I. Que les personnes d’étude sont les plus sujettes à l’erreur. — II. Raisons pour lesquelles on aime mieux suivre l’autorité que de faire usage de son esprit. I. Les différences qui se trouvent dans les manières de vivre des hommes sont presque infinies. Il y a un très-grand nombre de différentes conditions, de différents emplois, de différentes charges, de différentes communautés. Ces différences font que presque tous les hommes agissent pour des desseins tout différents, et qu’ils raisonnent sur de différents principes. Il serait même assez difficile de trouver plusieurs personnes qui eussent entièrement les mêmes vues dans une même communauté, dans laquelle les particuliers ne doivent avoir qu’un même esprit, et que les mêmes desseins. Leurs différents emplois et leurs différentes liaisons mettent nécessairement quelque différence dans le tour et la manière qu’ils veulent prendre, pour exécuter les choses même dont ils conviennent.
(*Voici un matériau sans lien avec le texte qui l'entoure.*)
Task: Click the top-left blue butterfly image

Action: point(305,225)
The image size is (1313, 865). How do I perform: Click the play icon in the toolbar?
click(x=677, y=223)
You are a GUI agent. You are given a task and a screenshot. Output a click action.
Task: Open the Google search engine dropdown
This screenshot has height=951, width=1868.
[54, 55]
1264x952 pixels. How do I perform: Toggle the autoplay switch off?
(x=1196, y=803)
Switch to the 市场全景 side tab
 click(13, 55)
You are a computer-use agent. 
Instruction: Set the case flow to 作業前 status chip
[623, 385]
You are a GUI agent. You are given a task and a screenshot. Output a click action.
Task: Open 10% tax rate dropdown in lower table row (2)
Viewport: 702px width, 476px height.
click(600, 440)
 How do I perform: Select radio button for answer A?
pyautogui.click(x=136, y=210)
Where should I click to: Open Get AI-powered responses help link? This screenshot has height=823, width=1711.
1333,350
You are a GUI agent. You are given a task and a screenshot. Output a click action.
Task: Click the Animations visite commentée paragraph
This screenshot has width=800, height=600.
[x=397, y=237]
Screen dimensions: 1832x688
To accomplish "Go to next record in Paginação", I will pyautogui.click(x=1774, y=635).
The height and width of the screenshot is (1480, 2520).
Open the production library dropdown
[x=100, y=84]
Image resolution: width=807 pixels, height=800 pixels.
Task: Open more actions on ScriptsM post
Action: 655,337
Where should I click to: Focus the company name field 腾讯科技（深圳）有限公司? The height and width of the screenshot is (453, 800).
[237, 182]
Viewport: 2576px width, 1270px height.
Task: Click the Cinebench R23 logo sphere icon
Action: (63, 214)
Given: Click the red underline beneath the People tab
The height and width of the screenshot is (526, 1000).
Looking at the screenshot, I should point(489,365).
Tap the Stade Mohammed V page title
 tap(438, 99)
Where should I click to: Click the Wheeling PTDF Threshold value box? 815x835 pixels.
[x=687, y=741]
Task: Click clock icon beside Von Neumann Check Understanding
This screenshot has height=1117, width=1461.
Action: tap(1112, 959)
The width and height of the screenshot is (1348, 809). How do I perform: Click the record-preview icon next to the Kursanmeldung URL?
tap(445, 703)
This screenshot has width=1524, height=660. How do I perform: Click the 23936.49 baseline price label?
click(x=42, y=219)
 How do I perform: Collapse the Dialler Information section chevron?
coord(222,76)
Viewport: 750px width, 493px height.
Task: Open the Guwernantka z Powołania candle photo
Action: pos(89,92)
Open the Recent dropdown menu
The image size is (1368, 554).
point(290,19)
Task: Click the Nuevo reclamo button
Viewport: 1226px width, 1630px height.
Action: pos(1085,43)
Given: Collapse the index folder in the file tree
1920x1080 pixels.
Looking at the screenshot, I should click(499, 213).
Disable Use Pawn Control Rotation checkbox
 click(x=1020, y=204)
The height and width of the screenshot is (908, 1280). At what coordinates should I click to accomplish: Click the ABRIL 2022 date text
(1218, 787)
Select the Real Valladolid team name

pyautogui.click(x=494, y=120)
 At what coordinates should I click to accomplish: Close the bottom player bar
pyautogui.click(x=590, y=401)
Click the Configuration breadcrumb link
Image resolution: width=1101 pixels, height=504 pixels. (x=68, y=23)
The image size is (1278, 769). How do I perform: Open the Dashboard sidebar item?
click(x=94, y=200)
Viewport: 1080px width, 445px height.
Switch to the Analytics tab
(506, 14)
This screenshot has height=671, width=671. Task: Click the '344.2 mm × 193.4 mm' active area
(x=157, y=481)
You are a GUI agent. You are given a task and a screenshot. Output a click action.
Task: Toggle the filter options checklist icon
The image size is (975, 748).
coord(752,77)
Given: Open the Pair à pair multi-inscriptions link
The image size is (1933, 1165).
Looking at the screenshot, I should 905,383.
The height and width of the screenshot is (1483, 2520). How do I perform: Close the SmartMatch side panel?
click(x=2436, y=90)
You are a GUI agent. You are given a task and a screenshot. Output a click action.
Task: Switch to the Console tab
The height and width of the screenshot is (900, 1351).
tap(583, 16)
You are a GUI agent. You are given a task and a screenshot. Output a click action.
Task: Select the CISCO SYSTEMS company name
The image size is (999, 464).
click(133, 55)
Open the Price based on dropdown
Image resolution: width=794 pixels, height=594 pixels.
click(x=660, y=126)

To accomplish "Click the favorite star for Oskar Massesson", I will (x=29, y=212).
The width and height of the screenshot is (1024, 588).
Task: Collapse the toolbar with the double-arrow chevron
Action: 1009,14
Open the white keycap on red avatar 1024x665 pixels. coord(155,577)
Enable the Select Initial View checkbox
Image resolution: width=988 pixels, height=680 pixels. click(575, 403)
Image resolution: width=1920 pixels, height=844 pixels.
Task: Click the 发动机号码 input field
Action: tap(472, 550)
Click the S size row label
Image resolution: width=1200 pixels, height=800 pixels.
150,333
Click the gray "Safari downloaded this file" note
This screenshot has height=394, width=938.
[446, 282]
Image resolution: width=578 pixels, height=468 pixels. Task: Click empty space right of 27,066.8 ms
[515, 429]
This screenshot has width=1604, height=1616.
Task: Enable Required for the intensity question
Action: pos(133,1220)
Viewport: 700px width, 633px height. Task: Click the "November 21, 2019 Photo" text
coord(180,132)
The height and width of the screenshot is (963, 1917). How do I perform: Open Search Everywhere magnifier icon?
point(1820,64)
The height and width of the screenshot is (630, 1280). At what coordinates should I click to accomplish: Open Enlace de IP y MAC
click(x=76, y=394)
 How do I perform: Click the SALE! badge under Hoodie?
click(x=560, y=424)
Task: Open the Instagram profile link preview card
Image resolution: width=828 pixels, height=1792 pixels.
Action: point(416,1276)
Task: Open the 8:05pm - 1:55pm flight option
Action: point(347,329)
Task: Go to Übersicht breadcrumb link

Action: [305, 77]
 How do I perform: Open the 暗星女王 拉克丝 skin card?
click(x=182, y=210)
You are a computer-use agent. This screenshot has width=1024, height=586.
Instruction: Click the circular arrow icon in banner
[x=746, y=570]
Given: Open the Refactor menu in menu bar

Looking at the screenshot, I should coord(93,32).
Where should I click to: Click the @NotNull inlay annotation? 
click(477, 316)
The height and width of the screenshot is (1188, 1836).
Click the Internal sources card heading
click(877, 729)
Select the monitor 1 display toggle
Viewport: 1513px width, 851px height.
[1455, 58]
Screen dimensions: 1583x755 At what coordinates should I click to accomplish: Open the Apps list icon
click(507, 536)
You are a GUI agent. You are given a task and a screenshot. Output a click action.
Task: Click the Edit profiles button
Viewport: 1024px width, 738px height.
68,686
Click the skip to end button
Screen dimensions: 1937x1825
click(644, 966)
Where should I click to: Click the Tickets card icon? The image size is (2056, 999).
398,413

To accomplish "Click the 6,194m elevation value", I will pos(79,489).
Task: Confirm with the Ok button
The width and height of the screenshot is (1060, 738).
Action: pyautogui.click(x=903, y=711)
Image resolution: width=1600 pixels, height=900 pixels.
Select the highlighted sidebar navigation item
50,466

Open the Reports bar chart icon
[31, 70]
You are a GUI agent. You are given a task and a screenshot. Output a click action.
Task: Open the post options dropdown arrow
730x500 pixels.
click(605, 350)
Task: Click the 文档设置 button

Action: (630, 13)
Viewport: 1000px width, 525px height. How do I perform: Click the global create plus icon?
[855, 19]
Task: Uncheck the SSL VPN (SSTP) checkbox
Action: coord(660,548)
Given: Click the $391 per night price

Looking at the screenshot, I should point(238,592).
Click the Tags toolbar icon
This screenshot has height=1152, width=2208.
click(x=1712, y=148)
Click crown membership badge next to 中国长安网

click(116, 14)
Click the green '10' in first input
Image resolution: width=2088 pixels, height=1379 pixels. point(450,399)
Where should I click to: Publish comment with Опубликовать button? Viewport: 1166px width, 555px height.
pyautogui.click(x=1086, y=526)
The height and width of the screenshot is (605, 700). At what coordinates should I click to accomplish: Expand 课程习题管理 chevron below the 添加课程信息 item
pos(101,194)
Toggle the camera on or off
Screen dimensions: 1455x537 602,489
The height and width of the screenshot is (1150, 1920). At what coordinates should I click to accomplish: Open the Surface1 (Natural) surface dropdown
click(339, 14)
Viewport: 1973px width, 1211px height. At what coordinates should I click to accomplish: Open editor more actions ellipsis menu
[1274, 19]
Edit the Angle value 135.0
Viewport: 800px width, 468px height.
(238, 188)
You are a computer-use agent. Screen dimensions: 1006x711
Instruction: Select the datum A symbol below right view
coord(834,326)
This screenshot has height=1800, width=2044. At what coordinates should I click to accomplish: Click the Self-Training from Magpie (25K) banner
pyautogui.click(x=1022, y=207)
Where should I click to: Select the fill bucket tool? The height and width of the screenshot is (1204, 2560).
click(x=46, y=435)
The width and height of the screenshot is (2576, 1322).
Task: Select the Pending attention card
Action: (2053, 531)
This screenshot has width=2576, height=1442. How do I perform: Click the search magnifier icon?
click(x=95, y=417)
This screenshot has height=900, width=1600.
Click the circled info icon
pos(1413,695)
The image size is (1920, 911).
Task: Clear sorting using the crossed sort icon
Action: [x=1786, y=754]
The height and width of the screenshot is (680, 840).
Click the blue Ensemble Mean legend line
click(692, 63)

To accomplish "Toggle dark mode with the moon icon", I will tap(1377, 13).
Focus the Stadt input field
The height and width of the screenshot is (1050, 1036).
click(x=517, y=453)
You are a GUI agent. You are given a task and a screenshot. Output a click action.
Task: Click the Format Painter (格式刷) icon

Cela fait bien voir que ce serait entreprendre l’impossible, que de vouloir expliquer en détail les causes morales de l’erreur ; mais aussi il serait assez inutile de le faire ici. On veut seulement parler des manières de vivre, qui portent à un plus grand nombre d’erreurs, et à des erreurs de plus grande importance. Quand on les aura expliquées, on aura donné assez d’ouverture à l’esprit pour aller plus loin ; et chacun pourra voir tout d’une vue, et avec grande facilité, les causes très-cachées de plusieurs erreurs particulières, qu’on ne pourrait expliquer qu’avec beaucoup de temps et de peine. Quand l’esprit voit clair, il se plaît à courir à la vérité, et il y court d’une vitesse qui ne se peut exprimer.
II. L’emploi duquel il semble le plus nécessaire de parler ici, à cause qu’il produit dans l’imagination des hommes des changements plus considérables, et qui conduisent davantage à l’erreur, c’est l’emploi des personnes d’étude, qui font plus d’usage de leur mémoire que de leur esprit. Car l’expérience a toujours fait connaître que ceux qui se sont appliqués avec plus d’ardeur à la lecture des livres, et à la recherche de la vérité, sont ceux-là même qui nous ont jetés dans un plus grand nombre d’erreurs.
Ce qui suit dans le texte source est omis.